Published January 13, 2015
A federal judge whose husband and mother were slain execution style in her basement is vowing to return to the bench, and police were searching for two "persons of interest" seen near the home.
Police released sketches of the two men, saying they want to interview them based on witness statements. One, a man in his mid-20s, was seen in a car near the home of Judge Joan Humphrey Lefkow (search). The other, a man in his 50s, was wearing dark coveralls and a dark knit cap. Both are white.
In an interview published Thursday, the judge said she always knew her job could put her at risk but never thought it would endanger her family.
"I think we all sort of go into this thinking it's a possibility, but you don't think it's going to happen to you because it's so unthinkable," she told the Chicago Tribune.
Lefkow, who is now in protective custody along with her four daughters, told the Chicago Sun-Times she will return to the bench. "Nobody is going to intimidate me off my duty," she said.

● PROVIDED RECORDS:
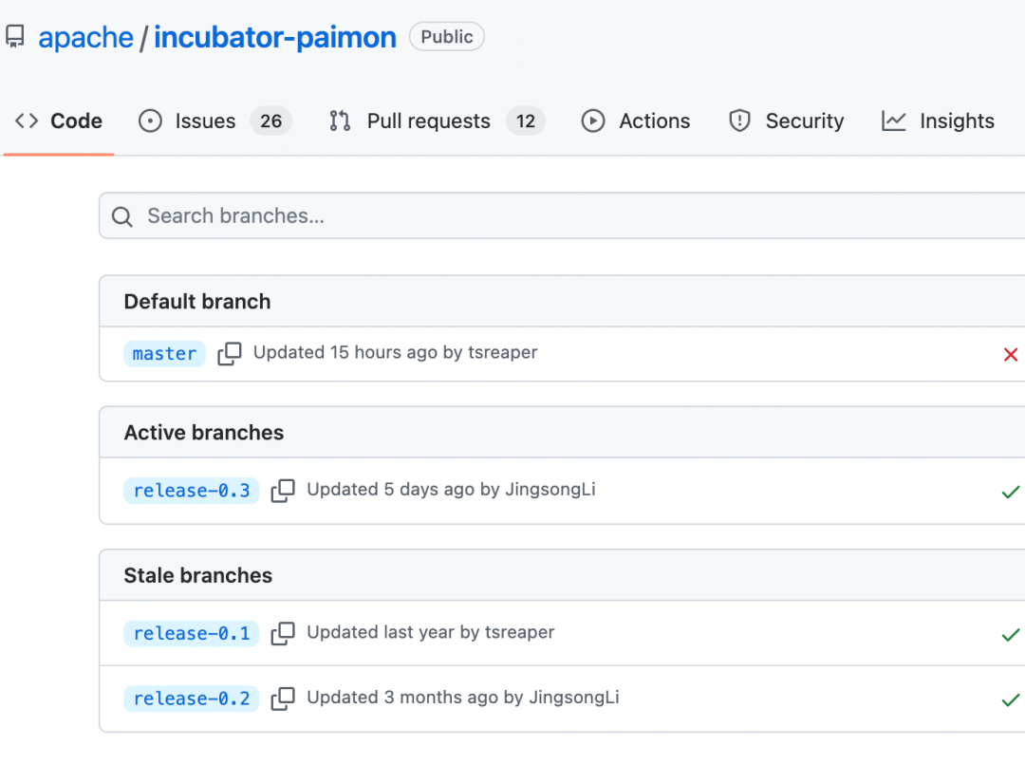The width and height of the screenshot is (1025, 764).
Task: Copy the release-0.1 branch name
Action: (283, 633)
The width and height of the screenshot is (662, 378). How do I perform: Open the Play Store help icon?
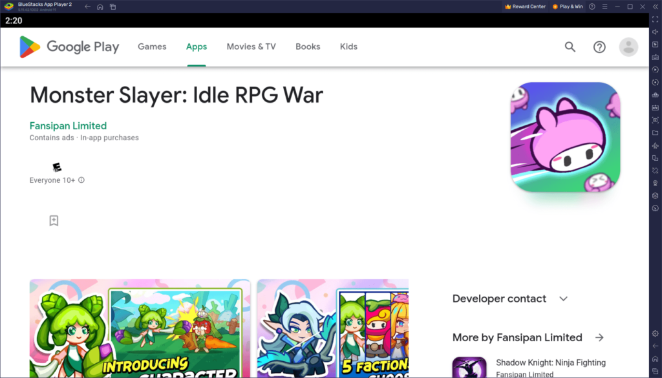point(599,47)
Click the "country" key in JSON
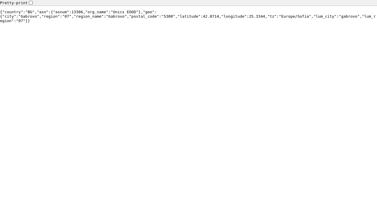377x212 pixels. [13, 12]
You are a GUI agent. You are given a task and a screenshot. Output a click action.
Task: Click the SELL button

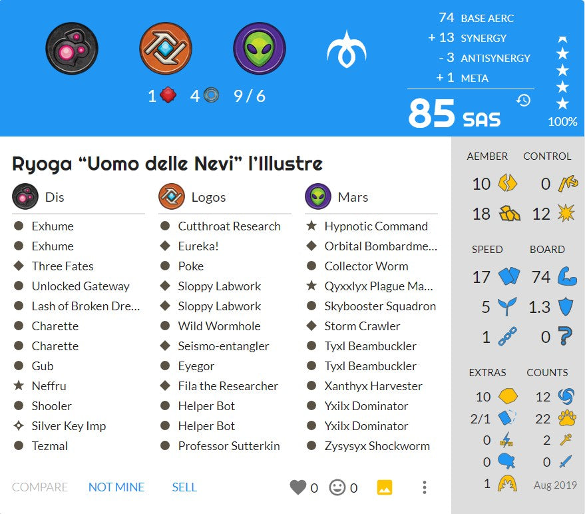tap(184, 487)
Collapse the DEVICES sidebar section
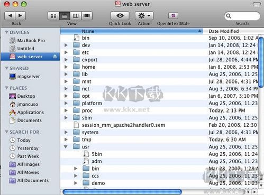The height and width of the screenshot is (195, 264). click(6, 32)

● QUESTIONS:
a: In the news article about the federal judge, replace "sketches" with "drawings" and give everything from "Published January 13, 2015" down to "Both are white." again.
b: Carry on the news article about the federal judge from where it stops.

● ANSWERS FOR EACH ITEM:
a:
Published January 13, 2015
A federal judge whose husband and mother were slain execution style in her basement is vowing to return to the bench, and police were searching for two "persons of interest" seen near the home.
Police released drawings of the two men, saying they want to interview them based on witness statements. One, a man in his mid-20s, was seen in a car near the home of Judge Joan Humphrey Lefkow (search). The other, a man in his 50s, was wearing dark coveralls and a dark knit cap. Both are white.

b:
Investigators hope that physical evidence found in the basement where Michael Lefkow, 64, and 89-year-old Donna Humphrey were killed will point to specific suspects.
The shootings came a month before white supremacist Matthew Hale (search) was to be sentenced by another judge for soliciting an undercover FBI informant to murder Lefkow. Lefkow had ordered Hale to change the name of his extremist group as part of a trademark lawsuit.
FBI agents investigating the slayings were focusing on white supremacist groups, and a federal grand jury was convened to issue subpoenas, the Tribune reported, citing unidentified sources.
Authorities questioned Hale on Wednesday at the Metropolitan Correctional Center in Chicago, the Sun-Times reported, citing a federal source.
Hale's mother, Evelyn Hutcheson, told The New York Times that federal agents who visited her home in East Peoria on Tuesday had asked whether Hale communicated in code from prison. The newspaper reported that she also said the FBI questioned a friend of Hale's who lives in a Chicago suburb.
Federal agents this week also interviewed Hal Turner, a white-supremacist radio host from New Jersey, the Times reported.
"They wanted to know if I had any information about the killing, and they wanted to know where I was when the killing took place," Turner told the paper.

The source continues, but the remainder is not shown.